▶ _Task material_
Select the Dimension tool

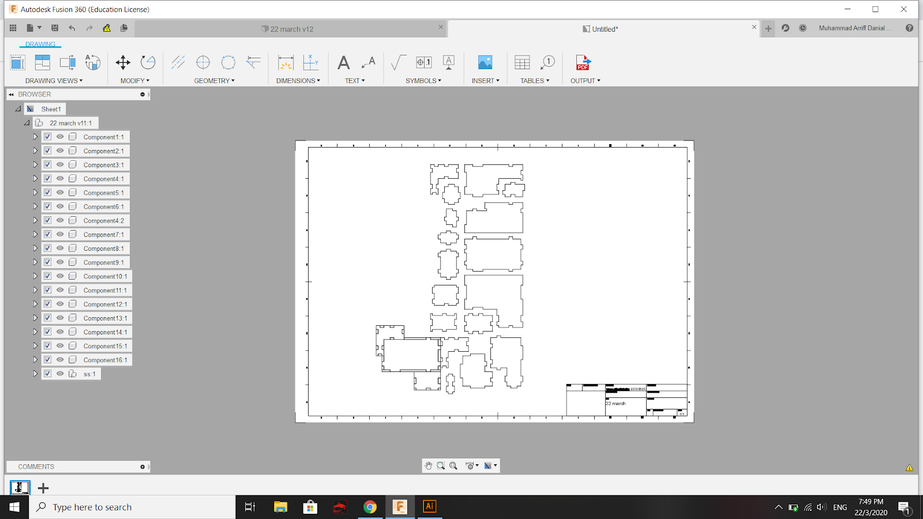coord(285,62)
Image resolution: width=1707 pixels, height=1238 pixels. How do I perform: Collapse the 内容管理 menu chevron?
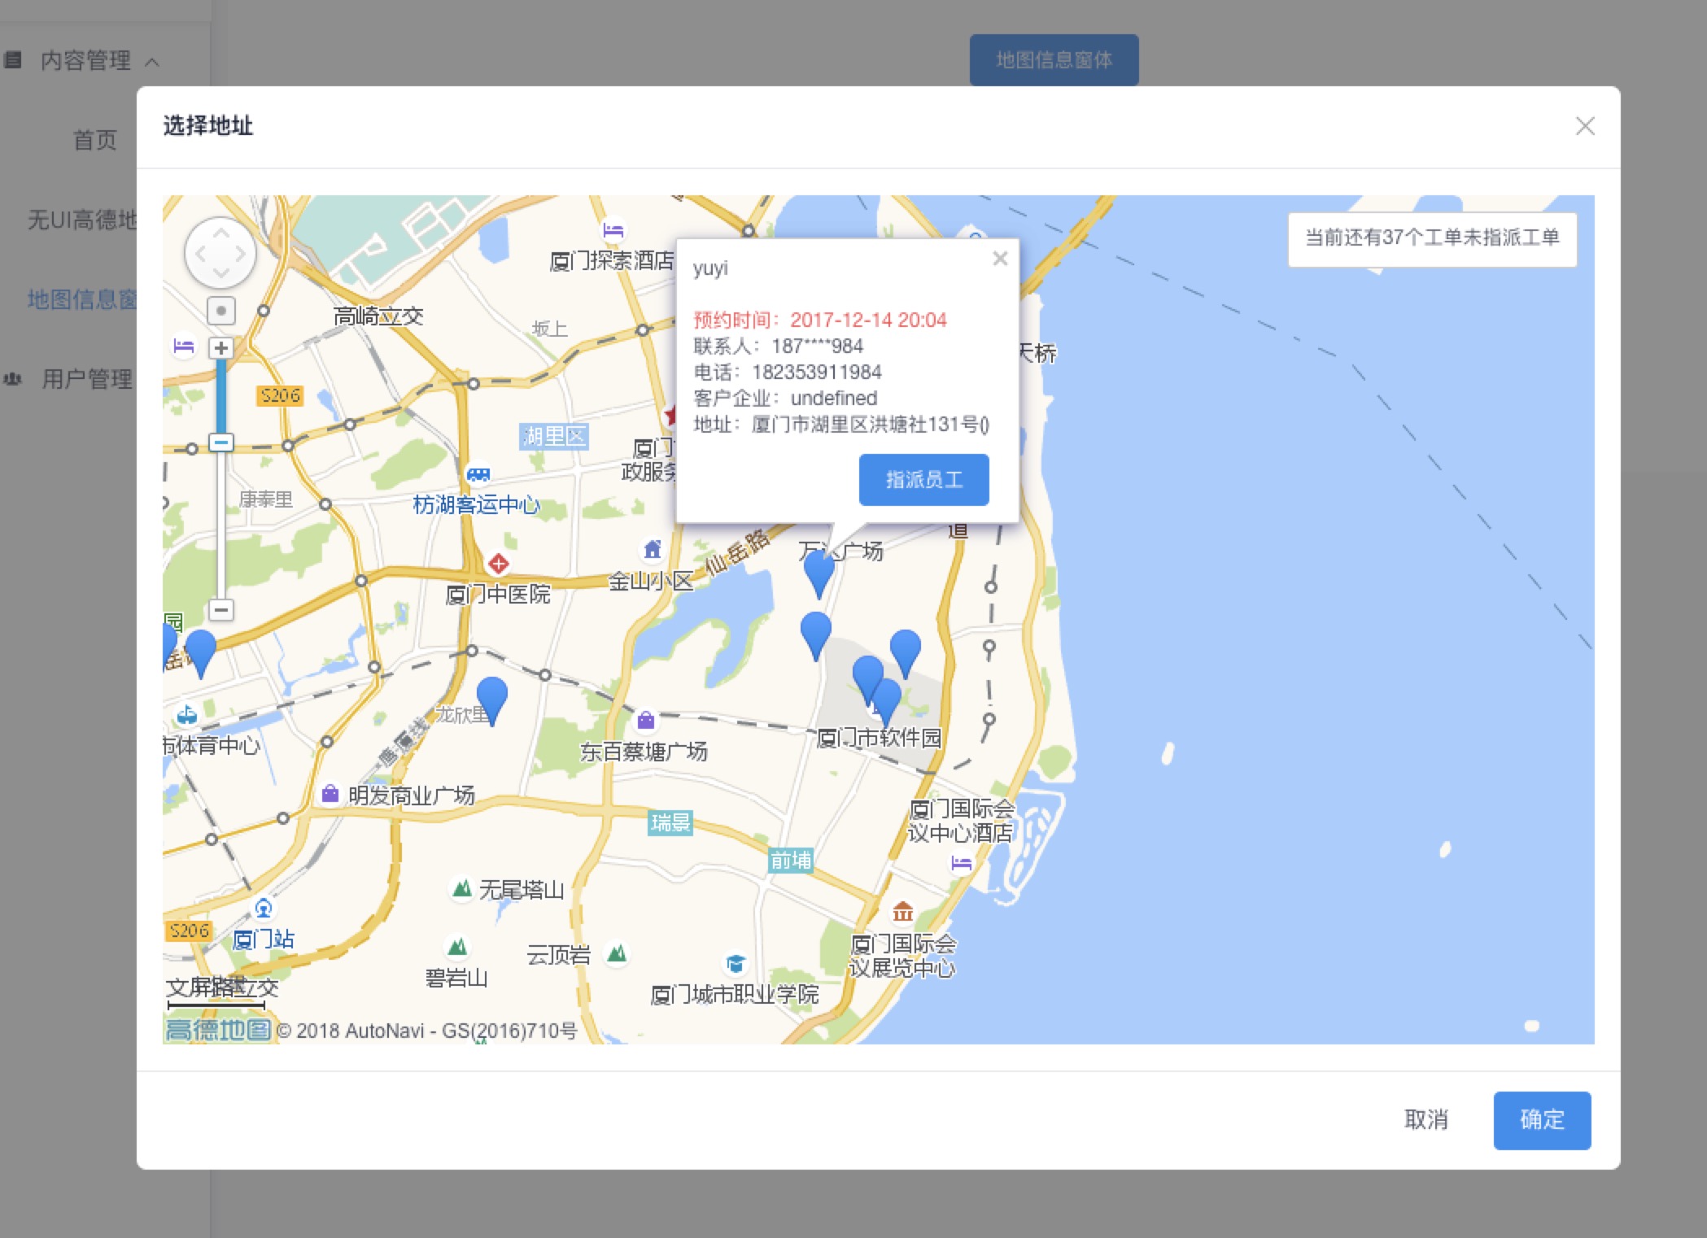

...

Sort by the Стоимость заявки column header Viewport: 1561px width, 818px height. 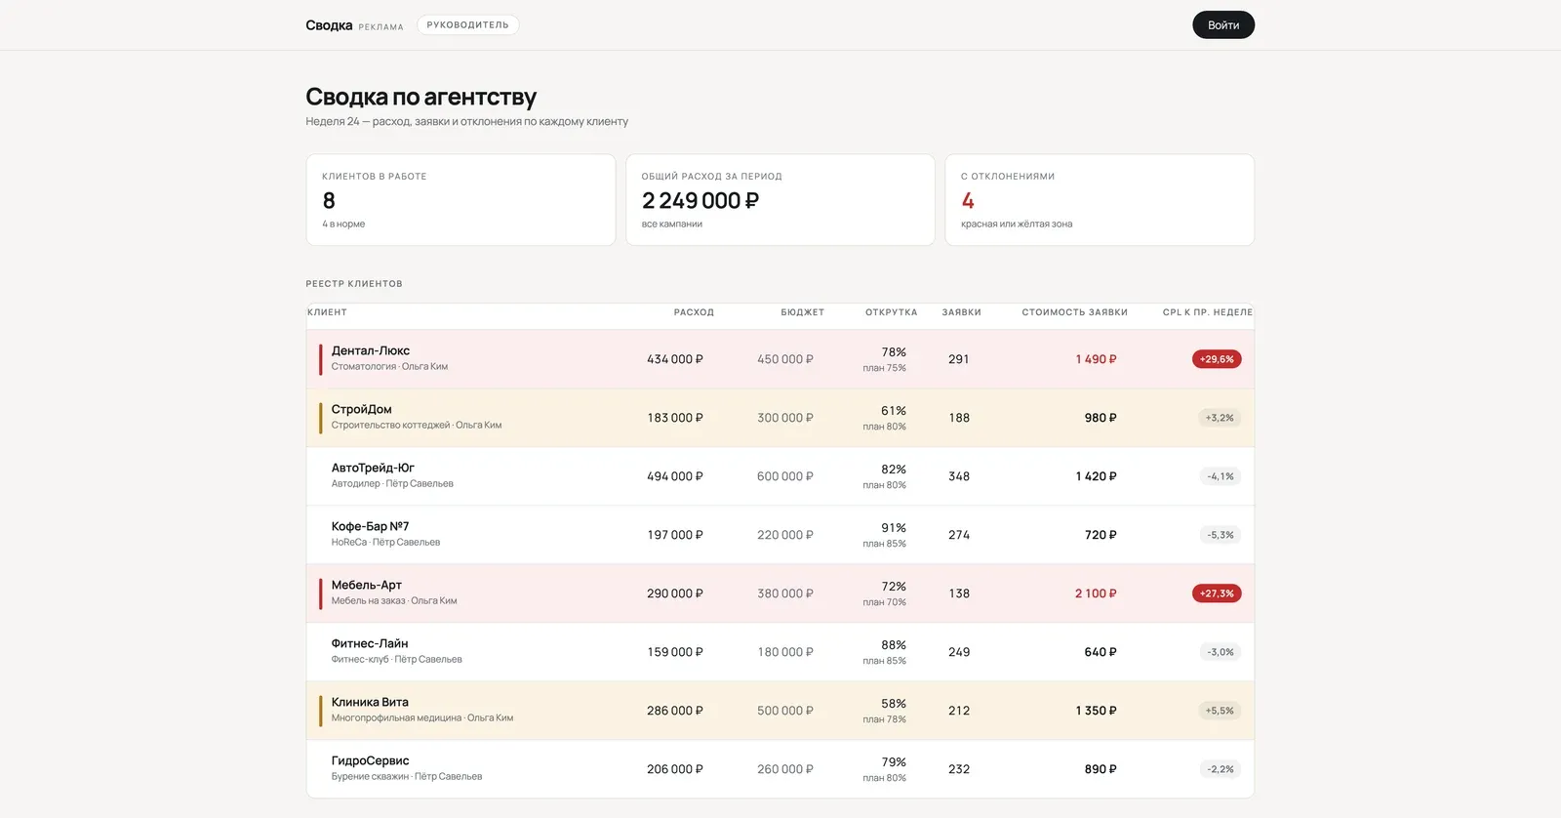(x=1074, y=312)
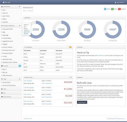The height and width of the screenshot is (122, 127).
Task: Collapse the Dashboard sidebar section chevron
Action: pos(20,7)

▶ _Instruction_
Copy the listing lines starting with the line containing "Select the Dimension tool" and going on through the line containing "Image resolution: width=1707", both included, leaving out the pictures.

▶ _Response_
Select the Dimension tool

coord(285,62)
Image resolution: width=1707 pixels, height=1238 pixels. How do I perform: Collapse the 内容管理 menu chevron?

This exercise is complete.